Given that waste rock generally exhibits superior mechanical strength compared to tailings, it is expected to sustain steeper and higher slopes under similar conditions. Therefore, four slope angles (20°, 30°, 35° and 40°) were selected for the waste rock slope analysis. For each angle, various slope heights were considered, resulting in 16 unique slope geometry combinations (Table 8). These simulations aimed to identify the critical angle-height combinations beyond which slope failure is initiated.
For tailings, which exhibit lower shear strength and cohesion, more conservative slope geometries were adopted. Slope angles of 15°, 20°, 25° and 30° were selected, combined with slope heights of 5 m, 10 m, 15 m and 20 m. This also resulted in 16 simulation scenarios, as summarized in Table 9. The objective was to evaluate the critical slope angles and corresponding heights for tailings under the current site-specific material and geometric conditions.

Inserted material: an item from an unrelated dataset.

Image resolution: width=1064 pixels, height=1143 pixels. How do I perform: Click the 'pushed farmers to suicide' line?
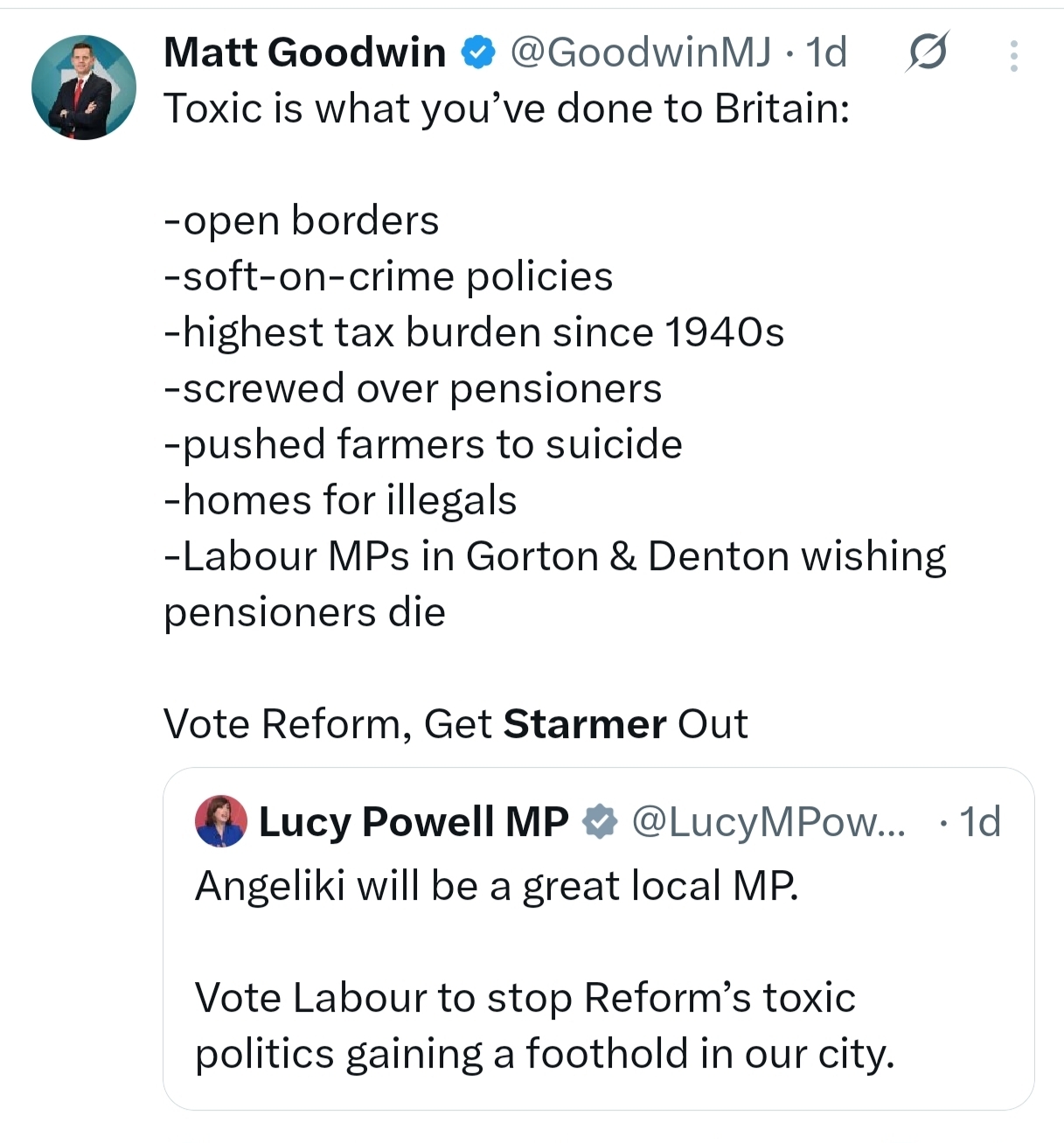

5.2. Analysis of Simulation Results for Safe Slope Angles of Waste Rock and Tailings Slopes

Figure 12 presents the simulation results of slope failure for waste rock slopes under varying slope heights and angles. When the slope angle was 20°, no failure signs were observed for any tested slope height (Figure 12a). At a slope angle of 30°, slopes with heights of 20 m and 40 m remained stable without visible deformation. However, at a height of 60 m, noticeable displacement was detected near the slope toe and mid-slope surface, with a maximum displacement of ~0.15 m. Although deformation occurred, its magnitude was relatively small and unlikely to compromise operational safety. When the slope height increased to 80 m, a more extensive sliding zone developed, with a maximum displacement of ~0.6 m (Figure 12b).
For slopes at v, stability was maintained for heights below 60 m. At 60 m, a large-scale shear zone formed within the slope body, with a maximum displacement of 0.45 m. As the slope height further increased to 80 m, the entire slope exhibited significant instability characteristics, with a maximum displacement of up to 0.8 m (Figure 12c).
When the slope angle was increased to 40°, global slope failure occurred when the slope height exceeded 60 m. In addition to widespread deformation, localized particle detachment from the slope mass was observed, indicating structural breakdown and loss of overall slope integrity (Figure 12d).
Based on the above analysis, the simulated waste rock slope at a 30° angle can support a maximum height of up to 60 m. When the slope angle increases to 35°, the maximum sustainable height decreases to less than 60 m. However, considering that after stripping at a 35° slope angle, the waste rock height on the northern flank slope does not exceed 60 m, this angle is deemed acceptable. Conversely, at a 40° slope angle, significant slope displacement occurs, making this option unsuitable. Therefore, by integrating the estimated stripping volume and actual post-stripping slope height, a 35° slope angle is recommended for stabilizing the unstable waste rock slopes.
Figure 13 shows the displacement simulation results of tailings slopes under different slope angles and heights. At a 15° slope angle, slopes taller than 10 m generally experience varying degrees of displacement, with maximum displacements below 0.5 m (Figure 13a). Similar behavior is observed at a 20° slope angle, where slopes exceeding 10 m also exhibit displacement, but maximum displacement remains under 0.5 m (Figure 13b). At 25°, with a slope height of 20 m, displacement zones within the slope become more extensive and maximum displacement increases to 0.6 m (Figure 13c). At 30°, displacement patterns resemble those at 25°, showing large internal movements for slopes of 20 m height (Figure 13d).
Based on the above simulation analysis of tailings slope stability, it is evident that varying degrees of slope displacement occur once the slope height reaches 15 m. Comparing the simulation results for the four slope angle scenarios, when the slope height reaches 20 m, the displacement range of tailings slopes with angles of 15° and 20° is relatively smaller. Considering both tailings extraction efficiency and slope safety, a 20° slope angle is recommended as the retained tailings berm angle for the southern flank slope of Section 2.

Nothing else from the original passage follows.